Page text:
Friday, Dec. 30, 1966

Chapter II - or Finis?

Like many another woman before her, Jacqueline Kennedy last week got her way by stubbornly insisting on her rights. In her reluctant but aggressive battle to prevent publication of numerous personally embarrassing passages in Manchester's The Death of a President, she scored a victory over Look magazine, which plans to begin serializing the book in its issue out Jan. 10, and appeared likely to win a similar capitulation from the book's publisher, Harper & Row.

By threatening a costly lawsuit over the "painful" passages, Jackie forced Look either to delete or drastically tone down every last one of them. The magazine went out of its way to emphasize that the changes involved only 1,600 words out of 60,000, and Editor in Chief William Attwood of Cowles Communications, the magazine's publisher, told New York Post Columnist Murray Kempton: "We gave up some slush; a little gingerbread's off the top, but the structure's intact." The fact remained, however, that Look's editors had fought hard to preserve the gingerbread--and that, in the end, Jackie took it away from them. After the Look negotiations, a spokesman for Harper said that the company "will be very glad" to settle Mrs. Kennedy's suit along the lines of her agreement with Look.

Such lofty phrases as "historical accuracy" and "the right to know" were tossed about freely during the dispute, but they were not really at issue. Neither was "the book's right to live," as Harper Executive Committee Chairman Cass Canfield put it. The central point of the dispute was whether the author had violated an agreement guaranteeing the Kennedys' control over Manchester's final account of the assassination of John F. Kennedy. Whether or not the Kennedys should have demanded such an agreement was also beside the point. "Manchester made a promise," said Jackie's attorney, former Federal Judge Simon Rifkind, "and now has not lived up to his part of the bargain."

Dataset excerpts:
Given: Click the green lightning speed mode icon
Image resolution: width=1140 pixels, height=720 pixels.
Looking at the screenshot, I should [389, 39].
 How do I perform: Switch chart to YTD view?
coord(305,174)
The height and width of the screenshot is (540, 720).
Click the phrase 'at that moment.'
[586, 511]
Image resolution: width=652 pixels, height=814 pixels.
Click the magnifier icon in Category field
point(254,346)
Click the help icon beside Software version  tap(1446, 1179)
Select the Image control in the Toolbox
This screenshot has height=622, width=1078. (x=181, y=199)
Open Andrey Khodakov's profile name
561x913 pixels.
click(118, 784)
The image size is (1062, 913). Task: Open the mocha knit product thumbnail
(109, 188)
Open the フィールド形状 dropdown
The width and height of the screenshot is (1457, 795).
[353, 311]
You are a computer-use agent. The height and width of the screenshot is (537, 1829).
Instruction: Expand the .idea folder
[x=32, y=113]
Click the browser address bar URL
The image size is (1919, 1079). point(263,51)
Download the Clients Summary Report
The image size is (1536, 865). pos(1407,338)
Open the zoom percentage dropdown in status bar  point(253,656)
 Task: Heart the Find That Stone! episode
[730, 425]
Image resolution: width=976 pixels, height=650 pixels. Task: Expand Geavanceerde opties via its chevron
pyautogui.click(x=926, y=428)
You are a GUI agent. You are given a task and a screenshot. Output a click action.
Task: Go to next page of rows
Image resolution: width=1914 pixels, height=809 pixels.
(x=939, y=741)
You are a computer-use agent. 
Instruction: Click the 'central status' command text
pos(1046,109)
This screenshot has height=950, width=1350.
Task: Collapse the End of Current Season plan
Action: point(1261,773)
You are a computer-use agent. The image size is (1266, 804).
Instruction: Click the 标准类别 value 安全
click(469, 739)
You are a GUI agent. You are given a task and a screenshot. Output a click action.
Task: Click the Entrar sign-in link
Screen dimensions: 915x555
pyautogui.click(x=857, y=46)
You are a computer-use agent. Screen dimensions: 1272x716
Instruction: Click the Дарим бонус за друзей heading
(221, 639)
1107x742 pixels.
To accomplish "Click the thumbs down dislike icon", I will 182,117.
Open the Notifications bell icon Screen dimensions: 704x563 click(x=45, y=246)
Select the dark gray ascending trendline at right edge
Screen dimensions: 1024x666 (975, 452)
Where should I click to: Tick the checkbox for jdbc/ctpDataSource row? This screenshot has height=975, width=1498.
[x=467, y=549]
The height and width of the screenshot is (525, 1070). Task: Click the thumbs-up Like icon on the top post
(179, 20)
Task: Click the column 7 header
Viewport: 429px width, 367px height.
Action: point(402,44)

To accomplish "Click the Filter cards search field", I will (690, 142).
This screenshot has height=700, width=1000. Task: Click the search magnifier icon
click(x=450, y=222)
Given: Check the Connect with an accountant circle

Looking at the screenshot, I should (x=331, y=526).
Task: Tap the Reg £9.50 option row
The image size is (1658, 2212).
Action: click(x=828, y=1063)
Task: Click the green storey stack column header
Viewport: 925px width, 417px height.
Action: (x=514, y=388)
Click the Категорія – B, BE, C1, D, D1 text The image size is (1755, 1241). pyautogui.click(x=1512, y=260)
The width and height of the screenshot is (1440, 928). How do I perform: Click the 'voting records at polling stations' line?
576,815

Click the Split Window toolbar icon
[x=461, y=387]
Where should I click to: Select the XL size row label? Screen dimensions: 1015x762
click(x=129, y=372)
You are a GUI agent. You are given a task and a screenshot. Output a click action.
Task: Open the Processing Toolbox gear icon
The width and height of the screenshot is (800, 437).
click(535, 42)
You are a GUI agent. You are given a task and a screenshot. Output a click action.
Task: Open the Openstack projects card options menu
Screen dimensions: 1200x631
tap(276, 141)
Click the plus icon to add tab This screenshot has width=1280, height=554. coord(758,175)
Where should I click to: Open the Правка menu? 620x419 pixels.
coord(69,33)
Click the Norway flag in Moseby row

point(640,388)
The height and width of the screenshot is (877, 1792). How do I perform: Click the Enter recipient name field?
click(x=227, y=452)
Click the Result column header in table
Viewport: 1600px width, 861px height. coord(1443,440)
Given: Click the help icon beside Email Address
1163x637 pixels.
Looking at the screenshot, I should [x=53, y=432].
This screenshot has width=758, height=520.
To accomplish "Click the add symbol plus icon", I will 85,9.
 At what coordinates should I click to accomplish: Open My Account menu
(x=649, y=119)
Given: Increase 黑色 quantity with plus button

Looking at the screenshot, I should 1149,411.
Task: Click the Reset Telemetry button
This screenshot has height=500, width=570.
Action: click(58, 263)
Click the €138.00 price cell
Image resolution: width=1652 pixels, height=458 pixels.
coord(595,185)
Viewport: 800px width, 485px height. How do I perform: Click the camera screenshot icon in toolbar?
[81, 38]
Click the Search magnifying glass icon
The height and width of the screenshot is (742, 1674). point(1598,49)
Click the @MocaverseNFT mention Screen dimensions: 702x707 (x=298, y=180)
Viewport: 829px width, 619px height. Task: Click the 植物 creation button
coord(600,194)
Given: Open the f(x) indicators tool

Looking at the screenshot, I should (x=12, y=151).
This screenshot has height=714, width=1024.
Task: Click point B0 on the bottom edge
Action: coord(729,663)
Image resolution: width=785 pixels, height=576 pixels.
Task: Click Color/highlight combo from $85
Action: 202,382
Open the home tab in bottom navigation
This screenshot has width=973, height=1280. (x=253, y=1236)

Work instructions: In the article on the dispute over Manchester's book, how many words did Look say its changes involved, and out of how many?

Written answer: 1,600 words out of 60,000.